Researchers study ocean plant cell adaptation in climate change
How will plant cells that live in the oceans and serve as the basic food supply for many of the world's sea creatures react to climate change?
A University of Iowa biologist and faculty member in the Roy J. Carver Center for Comparative Genomics and his colleagues came one step closer to answering that question in a paper published in the April 9 issue of the journal Science.
Debashish Bhattacharya, professor of biological sciences in the UI College of Liberal Arts and Sciences, is studying a tiny (about one micrometer in diameter) and diverse group of organisms called picoeukaryotes. So far, he has found that organisms from two isolated groups of the genus Micromonas -- which thrive in ecosystems ranging from tropical to polar -- look the same, but have evolved to contain different gene pools.
Bhattacharya said that understanding how these organisms change involves many issues.
The question, he said, is: "How do photosynthetic cells in the world's oceans recognize and adapt to their ever-changing environment and how will their latent abilities allow them to respond to climate change that will result in increased stratification and lower nutrient levels in the upper productive zone in oceans?
"To understand these complex issues, investigators need to generate gene catalogs from dominant plant organisms and understand how their genomes have evolved to thrive in vastly different oceanic regions ranging from near-shore to open ocean environments."
He said that the lead author of the Science article, Alexandra Z. Worden of the Monterey Bay Aquarium Research Institute and collaborators, addressed these key issues in oceanography by sequencing to completion the nuclear genome of two globally distributed, bacterial-sized green algae named Micromonas. One isolated sample (RCC299) came from tropical waters in the Pacific Ocean, whereas the other (CCMP1545) came from temperate Atlantic coastal waters off Plymouth, England.

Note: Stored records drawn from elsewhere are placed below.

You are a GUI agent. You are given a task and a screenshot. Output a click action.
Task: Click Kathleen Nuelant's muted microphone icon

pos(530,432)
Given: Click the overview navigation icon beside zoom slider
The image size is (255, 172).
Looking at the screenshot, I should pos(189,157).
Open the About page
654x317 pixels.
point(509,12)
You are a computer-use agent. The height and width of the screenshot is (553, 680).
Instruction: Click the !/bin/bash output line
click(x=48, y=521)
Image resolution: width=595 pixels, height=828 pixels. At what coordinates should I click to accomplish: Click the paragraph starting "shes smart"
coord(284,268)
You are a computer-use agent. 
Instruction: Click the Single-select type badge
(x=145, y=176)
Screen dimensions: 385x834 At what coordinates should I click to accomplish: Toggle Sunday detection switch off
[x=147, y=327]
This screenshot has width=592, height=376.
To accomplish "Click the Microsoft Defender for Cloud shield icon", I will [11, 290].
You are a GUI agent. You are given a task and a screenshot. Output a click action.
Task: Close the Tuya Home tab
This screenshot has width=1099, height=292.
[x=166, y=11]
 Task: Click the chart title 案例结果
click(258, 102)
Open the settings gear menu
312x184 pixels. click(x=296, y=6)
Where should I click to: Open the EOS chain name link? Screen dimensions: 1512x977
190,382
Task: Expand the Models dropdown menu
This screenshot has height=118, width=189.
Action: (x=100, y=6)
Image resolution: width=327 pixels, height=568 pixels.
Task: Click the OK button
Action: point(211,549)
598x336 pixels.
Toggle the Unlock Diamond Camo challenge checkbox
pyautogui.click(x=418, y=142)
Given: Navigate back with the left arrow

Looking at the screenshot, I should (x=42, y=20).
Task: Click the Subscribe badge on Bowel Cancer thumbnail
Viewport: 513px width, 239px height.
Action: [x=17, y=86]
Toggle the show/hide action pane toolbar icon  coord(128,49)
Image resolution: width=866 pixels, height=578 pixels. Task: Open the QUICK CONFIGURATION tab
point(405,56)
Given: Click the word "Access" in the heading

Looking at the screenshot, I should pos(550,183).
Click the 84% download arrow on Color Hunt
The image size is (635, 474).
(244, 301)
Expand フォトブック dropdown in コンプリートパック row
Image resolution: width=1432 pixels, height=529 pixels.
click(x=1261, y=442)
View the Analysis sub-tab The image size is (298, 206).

"These picoeukaryotes are indistinguishable using cell morphology but turn out to be enormously different at the genome level," Bhattacharya said. "On average, these isolates share only 90 percent of the roughly 10,000 genes each contains, indicating they comprise distinct species. More remarkable is the finding of novel repeated sequences that have spread into genes of Atlantic sample that are completely missing in the Pacific sample."
He said that it is unclear how these ubiquitous elements originated or what their function might be in the Atlantic sample, but their presence demonstrates the distinct genomic trajectory that the two species have taken.
"Overall the genomes of these Micromonas species show clear indications of selection acting on the gene pool with each containing a set of unique genes acquired by horizontal gene transfer that are not shared with the other," he said. "These genes likely hold clues to how each species has adapted to its own specific marine environment."
"The work highlights the extent to which genomic diversity is hidden by a simple, shared morphology and points to the need to decipher gene functions in Micromonas to understand their role in adapting to regimes that define myriad marine environments," he said.